Relief dose testing can be made much more accurate and efficient, and the need for retesting much diminished, by first seeking the strongest negative wheal concentration (SNWC). By testing only with 0.01 ml volumes until the SNWC is determined, and then verifying with 0.05 ml, much test symptomatology can be eliminated. Use of 0.05 ml of the SNWC will relieve induced test symptoms in 98.8% of tests in which symptoms are induced. Essentially, all of the remaining symptom-associated tests (1.2%) will produce relief on the second negative wheal concentration. When a single dose of the SNWC fails to relieve, one or more repetitions of this dose (as long as symptoms are not worsening), will often provide relief and prevent the error of prematurely changing to underdose concentrations. This can markedly diminish the incidence of underdose symptoms. Overdose reactions also can be markedly reduced by avoiding the use of Concentration #1.

When relief occurs on the strongest negative wheal dose, any dose stronger than this will produce a positive wheal, a symptom, or both–so it is the strongest intradermally tolerated dose. When symptoms persist on this dose, it is not a tolerated dose; then the next weaker dose will almost invariably provide relief, thus becoming the maximum intradermally tolerated dose (the strongest dose that does not produce a positive wheal or a symptom). Summing up, in essentially 100% of tests, this procedure can thus be described and defined as the Maximum Intradermally Tolerated Dose Method.


  1. Miller JB: Food Allergy: Provocative Testing and Injection Therapy. Springfield: Charles C Thomas, Publisher, 1972.

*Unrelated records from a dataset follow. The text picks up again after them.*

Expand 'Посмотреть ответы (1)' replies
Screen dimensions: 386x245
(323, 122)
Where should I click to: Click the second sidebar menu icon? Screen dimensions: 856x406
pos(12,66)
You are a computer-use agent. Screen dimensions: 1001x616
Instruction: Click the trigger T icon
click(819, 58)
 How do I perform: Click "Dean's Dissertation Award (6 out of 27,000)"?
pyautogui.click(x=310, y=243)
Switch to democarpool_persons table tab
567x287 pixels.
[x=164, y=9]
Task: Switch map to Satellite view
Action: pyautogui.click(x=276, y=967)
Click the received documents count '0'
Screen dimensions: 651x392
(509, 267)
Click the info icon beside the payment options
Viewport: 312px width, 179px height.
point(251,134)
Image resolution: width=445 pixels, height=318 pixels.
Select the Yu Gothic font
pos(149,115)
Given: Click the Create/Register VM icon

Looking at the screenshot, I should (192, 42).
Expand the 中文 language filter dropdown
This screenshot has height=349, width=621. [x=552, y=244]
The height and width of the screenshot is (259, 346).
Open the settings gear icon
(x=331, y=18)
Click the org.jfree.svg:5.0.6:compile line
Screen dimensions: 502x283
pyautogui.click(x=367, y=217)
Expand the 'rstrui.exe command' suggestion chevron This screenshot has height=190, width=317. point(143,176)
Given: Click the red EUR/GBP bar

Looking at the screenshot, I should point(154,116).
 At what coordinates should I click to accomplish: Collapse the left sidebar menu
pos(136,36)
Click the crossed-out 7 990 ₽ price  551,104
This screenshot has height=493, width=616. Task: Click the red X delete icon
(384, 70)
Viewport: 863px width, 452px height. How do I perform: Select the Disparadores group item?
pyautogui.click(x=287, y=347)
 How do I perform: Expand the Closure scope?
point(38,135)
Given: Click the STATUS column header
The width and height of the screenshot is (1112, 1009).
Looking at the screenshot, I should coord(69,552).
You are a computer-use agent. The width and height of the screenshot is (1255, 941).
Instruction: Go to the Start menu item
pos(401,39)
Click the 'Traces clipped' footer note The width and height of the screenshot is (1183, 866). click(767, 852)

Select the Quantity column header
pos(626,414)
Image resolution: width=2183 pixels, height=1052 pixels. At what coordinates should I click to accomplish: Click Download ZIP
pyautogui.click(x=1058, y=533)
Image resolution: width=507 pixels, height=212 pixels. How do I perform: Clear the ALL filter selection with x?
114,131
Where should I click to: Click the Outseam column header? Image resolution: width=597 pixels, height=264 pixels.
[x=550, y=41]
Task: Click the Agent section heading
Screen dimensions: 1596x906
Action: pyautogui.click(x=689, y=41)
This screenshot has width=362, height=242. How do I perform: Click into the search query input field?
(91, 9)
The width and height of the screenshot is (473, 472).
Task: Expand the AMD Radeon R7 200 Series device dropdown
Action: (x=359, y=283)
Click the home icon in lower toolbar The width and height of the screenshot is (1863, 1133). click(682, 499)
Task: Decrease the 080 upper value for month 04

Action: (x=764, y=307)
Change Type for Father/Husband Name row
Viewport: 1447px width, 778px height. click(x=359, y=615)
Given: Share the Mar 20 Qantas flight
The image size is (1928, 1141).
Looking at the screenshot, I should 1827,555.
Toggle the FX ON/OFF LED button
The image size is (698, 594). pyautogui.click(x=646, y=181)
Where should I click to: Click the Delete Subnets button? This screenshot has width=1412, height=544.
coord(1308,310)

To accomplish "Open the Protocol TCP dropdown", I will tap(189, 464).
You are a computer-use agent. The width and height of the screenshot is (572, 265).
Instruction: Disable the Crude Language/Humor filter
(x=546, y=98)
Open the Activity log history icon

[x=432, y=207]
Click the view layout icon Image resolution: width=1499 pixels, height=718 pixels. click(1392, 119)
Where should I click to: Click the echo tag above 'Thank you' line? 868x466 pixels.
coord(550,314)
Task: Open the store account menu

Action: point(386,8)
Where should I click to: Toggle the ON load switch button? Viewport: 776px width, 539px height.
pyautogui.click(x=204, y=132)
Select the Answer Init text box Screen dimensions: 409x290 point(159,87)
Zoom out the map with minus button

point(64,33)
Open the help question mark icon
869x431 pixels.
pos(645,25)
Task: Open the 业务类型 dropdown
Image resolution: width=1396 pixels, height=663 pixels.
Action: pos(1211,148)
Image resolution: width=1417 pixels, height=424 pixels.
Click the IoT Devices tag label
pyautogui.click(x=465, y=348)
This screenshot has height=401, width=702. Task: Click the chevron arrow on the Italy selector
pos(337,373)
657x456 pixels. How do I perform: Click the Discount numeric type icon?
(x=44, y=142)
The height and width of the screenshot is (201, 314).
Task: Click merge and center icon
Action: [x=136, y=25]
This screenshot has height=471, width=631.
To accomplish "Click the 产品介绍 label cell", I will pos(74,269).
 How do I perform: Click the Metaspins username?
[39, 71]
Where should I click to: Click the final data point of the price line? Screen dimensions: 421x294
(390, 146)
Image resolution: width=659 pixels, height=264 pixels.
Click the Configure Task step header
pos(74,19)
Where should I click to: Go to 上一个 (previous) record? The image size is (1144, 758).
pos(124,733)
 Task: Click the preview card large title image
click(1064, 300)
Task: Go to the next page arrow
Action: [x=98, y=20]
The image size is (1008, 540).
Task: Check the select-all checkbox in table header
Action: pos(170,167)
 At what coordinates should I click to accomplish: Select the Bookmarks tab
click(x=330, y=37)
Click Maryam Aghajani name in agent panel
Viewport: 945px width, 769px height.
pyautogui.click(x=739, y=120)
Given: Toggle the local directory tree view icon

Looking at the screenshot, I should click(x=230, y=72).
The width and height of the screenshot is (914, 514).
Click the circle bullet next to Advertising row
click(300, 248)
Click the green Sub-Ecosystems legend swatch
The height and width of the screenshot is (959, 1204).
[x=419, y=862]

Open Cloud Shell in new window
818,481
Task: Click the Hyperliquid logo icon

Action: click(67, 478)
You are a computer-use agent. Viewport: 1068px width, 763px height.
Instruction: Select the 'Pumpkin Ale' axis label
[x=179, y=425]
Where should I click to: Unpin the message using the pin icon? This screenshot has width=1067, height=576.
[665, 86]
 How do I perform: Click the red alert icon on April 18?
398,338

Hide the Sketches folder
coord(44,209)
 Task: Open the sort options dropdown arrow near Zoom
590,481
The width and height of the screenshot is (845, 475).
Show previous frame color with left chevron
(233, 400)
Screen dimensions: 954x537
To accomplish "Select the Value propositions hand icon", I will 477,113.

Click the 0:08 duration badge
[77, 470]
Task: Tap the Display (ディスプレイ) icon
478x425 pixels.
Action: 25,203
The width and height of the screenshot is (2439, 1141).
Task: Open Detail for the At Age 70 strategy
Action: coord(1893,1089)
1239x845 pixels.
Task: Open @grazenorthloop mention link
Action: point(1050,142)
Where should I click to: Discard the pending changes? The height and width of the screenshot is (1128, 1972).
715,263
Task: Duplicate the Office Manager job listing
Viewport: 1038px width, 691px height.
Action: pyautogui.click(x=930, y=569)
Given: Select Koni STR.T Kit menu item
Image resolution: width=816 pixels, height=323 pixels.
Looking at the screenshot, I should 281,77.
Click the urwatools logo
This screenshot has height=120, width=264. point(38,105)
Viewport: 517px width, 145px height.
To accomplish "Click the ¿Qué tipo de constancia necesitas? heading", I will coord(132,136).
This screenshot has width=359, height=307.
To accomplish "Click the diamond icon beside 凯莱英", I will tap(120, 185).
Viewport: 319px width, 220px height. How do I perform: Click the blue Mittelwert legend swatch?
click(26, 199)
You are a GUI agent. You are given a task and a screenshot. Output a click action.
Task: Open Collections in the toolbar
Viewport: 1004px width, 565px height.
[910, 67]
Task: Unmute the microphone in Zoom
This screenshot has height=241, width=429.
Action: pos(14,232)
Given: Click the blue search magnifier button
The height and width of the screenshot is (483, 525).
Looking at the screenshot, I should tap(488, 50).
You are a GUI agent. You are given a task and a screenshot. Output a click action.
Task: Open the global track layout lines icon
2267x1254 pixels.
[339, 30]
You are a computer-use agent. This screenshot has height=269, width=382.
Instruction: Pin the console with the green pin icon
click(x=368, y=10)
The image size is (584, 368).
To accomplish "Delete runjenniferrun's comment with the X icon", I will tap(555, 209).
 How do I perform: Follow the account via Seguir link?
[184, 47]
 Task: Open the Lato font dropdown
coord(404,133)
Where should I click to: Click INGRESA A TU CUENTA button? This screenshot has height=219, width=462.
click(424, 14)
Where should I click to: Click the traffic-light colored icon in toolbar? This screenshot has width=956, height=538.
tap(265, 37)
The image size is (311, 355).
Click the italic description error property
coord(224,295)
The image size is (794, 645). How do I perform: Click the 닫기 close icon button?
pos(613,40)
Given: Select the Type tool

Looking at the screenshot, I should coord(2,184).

  2. Miller JB: Relief At Last! Neutralization for Food Allergy and Other Illnesses. Springfield: Charles C Thomas, Publisher, 1987.
  3. Miller JB: Intradermal provocative-neutralizing food testing and subcutaneous food extract injection therapy, in Food Allergy and Intolerance, Brostoff J and Challacombe SJ (Ed.). London: Bailliere Tindal, 1987, pp 932-946.
  4. Miller JB: A double-blind study of food extract injection therapy: A preliminary report. Annals of Allergy, Vol. 38, No. 3, March 1977, pp 185-191.
  5. Miller JB: Hidden food ingredients, chemical food additives, and incomplete food labels. Annals of Allergy, Vol. 41, No. 2, August, 1978, pp 93-98.
  6. Miller JB, Lee C, Binkley EL, and Hardt S: Relief of Influenza symptoms by the provocative-neutralizing method–A preliminary report. Journal of the Medical Association of the State of Alabama, Vol. 41, No. 7, January, 1972, pp 493-502.
  7. Miller JB: Influenza: Rapid relief without drugs. Clinical Medicine, Vol. 81, No. 9, September, 1974, pp 16-19.
  8. Miller JB: Treatment of active herpes virus infections with influenza virus vaccine. Annals of Allergy, Vol. 42, No. 5, May, 1979, pp 295-305.
  9. Miller JB: Rapid relief of varicella and infectious mononucleosis through immunotherapy. Annals of Allergy, Vol. 47, No. 5, 1981, pp 135-136.
  10. Miller JB: Relief of premenstrual symptoms, dysmenorrhea, and contraceptive tablet intolerance. The Journal of the Medical Association of the State of Alabama, Vol. 44, No. 2, August, 1974, pp 57-60.
  11. Jewett DL, Fein G, Greenberg M: A double blind study of symptom provocation to determine food sensitivity. NEJM, Vol. 323, NO. 7, August 16, 1990, pp 429-33.